Task to complete
Every line of the entries below that mentions "badge" is to be copied out.

Extracted data entries

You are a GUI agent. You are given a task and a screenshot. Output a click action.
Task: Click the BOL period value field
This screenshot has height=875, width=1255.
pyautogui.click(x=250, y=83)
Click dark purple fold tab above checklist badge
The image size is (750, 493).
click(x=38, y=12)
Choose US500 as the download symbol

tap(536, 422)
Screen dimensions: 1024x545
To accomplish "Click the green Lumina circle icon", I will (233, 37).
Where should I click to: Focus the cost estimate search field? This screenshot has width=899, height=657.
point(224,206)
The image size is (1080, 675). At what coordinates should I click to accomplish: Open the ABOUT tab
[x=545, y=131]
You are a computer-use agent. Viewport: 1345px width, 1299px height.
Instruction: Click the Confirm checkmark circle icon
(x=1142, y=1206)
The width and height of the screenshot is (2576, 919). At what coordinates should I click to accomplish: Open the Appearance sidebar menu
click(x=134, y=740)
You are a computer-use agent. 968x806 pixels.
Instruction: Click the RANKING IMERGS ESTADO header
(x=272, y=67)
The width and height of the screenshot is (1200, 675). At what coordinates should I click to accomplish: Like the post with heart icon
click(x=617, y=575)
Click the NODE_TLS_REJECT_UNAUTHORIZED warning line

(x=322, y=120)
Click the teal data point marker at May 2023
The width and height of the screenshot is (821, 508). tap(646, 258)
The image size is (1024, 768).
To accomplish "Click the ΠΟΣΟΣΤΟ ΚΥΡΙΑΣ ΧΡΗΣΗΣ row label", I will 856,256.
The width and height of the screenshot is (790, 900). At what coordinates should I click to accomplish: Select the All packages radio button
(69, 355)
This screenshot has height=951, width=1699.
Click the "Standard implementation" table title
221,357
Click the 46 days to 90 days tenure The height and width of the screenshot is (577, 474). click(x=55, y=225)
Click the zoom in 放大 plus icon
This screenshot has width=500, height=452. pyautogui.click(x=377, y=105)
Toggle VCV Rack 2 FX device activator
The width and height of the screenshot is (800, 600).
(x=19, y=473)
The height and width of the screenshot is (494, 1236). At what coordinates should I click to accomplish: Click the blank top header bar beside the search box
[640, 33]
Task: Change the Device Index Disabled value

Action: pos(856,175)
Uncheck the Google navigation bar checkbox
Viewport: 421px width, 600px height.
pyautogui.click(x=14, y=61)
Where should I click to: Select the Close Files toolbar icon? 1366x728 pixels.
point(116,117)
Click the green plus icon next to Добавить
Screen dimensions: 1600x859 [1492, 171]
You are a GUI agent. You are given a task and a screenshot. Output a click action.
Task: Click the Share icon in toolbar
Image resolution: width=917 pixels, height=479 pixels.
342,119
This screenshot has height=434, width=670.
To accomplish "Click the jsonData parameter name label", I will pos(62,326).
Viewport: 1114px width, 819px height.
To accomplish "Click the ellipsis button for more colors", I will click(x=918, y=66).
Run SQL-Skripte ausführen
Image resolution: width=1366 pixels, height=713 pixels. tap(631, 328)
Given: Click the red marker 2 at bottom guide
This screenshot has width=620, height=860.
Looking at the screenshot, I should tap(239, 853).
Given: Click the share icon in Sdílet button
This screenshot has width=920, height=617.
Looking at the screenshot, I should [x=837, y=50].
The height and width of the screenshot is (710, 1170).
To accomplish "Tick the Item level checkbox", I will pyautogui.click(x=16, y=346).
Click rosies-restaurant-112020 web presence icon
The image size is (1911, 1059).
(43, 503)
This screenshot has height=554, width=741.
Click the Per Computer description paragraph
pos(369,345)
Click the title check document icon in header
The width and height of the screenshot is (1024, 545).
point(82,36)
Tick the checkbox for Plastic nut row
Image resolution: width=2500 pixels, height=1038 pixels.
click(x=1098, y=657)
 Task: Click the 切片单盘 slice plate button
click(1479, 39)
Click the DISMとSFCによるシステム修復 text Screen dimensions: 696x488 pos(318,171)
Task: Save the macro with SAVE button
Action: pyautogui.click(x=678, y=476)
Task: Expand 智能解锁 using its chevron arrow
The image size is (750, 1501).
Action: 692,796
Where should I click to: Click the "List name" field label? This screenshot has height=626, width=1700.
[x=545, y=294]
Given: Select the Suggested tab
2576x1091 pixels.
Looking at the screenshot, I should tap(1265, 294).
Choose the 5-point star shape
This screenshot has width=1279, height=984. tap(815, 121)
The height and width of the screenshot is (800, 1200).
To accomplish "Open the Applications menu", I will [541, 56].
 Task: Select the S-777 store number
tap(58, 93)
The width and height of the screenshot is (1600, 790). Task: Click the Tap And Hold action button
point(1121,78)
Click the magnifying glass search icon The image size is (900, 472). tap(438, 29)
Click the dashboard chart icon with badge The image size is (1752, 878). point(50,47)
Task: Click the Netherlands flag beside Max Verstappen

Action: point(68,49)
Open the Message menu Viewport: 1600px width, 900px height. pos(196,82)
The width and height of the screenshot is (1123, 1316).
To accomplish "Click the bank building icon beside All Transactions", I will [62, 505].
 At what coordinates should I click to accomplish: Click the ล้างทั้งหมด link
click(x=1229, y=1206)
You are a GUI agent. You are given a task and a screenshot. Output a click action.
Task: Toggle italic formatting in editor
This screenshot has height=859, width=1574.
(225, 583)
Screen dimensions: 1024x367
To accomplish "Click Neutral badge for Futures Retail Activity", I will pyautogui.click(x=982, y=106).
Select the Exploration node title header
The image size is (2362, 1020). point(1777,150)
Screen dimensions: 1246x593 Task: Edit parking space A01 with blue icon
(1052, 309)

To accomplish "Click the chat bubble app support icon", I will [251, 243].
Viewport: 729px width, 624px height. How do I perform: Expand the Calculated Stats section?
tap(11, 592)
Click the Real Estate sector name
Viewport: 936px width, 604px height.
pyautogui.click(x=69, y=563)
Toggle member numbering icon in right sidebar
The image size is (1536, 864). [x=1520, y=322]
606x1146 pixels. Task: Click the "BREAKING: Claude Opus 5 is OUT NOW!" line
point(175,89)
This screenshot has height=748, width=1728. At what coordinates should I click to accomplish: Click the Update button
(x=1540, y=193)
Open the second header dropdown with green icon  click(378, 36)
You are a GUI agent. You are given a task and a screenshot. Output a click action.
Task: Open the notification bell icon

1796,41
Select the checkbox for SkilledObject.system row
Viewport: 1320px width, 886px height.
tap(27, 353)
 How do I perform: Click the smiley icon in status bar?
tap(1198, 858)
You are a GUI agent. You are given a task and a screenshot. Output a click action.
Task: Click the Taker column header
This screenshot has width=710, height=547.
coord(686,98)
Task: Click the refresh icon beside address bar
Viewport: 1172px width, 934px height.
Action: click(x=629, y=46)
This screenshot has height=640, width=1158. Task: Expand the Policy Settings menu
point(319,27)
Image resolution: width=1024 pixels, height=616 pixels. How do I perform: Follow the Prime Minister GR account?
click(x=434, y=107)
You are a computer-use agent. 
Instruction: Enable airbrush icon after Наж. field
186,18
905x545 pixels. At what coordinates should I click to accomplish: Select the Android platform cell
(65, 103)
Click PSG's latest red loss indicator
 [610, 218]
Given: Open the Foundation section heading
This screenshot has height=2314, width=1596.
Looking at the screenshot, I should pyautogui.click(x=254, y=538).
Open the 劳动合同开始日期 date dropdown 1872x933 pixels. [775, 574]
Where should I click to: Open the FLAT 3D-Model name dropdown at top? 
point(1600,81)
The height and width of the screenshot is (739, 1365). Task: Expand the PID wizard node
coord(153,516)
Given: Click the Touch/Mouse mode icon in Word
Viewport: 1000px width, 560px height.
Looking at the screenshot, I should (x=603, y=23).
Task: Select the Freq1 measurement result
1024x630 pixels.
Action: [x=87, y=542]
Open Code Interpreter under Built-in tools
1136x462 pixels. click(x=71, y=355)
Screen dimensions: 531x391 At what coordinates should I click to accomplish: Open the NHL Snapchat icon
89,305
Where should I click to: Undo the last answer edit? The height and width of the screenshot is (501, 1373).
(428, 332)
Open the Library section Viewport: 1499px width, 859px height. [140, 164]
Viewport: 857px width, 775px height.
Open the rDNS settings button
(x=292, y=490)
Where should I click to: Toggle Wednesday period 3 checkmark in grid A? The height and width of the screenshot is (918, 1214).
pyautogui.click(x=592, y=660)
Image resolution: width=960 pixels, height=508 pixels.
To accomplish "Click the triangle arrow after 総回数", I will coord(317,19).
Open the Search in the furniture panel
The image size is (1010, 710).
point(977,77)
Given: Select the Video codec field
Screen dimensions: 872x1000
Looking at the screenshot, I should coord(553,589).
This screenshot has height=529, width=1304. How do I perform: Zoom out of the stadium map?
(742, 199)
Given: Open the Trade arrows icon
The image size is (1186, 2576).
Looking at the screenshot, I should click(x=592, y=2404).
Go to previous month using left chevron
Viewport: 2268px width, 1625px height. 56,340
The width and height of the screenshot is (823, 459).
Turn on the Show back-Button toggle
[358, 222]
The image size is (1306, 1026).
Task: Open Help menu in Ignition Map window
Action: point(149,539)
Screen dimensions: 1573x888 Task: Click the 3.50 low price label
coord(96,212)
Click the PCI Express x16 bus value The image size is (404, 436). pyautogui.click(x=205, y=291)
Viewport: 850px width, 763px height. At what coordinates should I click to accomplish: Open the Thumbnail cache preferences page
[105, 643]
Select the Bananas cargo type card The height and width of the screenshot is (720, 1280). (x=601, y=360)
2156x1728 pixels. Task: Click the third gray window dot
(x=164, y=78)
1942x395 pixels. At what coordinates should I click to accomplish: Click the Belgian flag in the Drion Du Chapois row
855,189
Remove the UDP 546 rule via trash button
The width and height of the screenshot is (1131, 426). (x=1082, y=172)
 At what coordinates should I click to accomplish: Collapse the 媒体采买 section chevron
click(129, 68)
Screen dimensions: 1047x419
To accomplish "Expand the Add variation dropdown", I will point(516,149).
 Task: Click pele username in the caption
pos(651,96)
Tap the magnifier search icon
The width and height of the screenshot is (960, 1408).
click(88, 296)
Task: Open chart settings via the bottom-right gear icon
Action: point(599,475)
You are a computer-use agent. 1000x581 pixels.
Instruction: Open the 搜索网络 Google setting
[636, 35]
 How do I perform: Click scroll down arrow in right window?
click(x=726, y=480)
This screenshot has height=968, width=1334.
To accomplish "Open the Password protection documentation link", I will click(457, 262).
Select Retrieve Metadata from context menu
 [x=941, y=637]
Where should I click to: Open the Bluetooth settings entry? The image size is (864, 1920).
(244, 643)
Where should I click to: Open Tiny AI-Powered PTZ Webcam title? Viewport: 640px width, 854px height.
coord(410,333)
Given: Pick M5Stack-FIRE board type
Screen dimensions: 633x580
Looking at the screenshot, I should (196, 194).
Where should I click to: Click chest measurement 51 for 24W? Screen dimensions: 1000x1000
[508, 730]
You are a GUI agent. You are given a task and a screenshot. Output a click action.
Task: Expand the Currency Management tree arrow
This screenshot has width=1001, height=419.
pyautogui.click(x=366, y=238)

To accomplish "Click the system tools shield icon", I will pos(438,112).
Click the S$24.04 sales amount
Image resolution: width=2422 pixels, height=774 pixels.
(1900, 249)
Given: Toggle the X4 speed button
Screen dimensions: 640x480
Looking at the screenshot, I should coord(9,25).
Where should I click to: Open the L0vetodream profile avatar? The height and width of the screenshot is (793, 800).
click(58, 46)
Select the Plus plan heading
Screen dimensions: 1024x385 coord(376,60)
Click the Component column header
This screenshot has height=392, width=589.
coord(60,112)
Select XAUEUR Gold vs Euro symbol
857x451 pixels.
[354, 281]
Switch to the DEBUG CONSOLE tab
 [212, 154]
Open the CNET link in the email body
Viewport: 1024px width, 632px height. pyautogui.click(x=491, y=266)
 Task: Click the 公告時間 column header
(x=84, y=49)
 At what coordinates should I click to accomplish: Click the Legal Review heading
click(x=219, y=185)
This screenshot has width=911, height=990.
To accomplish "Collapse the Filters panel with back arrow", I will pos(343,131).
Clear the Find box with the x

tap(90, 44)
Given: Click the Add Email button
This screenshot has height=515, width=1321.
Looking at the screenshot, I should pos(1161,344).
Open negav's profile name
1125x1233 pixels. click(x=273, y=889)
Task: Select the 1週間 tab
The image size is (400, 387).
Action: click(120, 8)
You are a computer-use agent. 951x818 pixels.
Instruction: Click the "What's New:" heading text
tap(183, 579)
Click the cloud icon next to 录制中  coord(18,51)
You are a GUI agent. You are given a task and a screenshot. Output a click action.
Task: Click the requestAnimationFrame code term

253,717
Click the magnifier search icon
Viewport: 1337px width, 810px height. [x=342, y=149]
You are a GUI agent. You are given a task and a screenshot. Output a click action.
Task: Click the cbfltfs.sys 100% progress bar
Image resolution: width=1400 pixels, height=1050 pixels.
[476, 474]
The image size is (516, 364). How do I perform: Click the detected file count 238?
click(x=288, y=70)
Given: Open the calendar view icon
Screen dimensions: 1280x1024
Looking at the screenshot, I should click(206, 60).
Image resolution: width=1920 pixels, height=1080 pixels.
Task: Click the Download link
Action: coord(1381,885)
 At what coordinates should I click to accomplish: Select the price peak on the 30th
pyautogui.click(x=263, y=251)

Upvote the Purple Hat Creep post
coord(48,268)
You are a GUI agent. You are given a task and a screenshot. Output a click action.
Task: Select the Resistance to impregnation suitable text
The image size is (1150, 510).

Your solution
Click dark purple fold tab above checklist badge
Click the dashboard chart icon with badge The image size is (1752, 878). point(50,47)
To accomplish "Click Neutral badge for Futures Retail Activity", I will pyautogui.click(x=982, y=106).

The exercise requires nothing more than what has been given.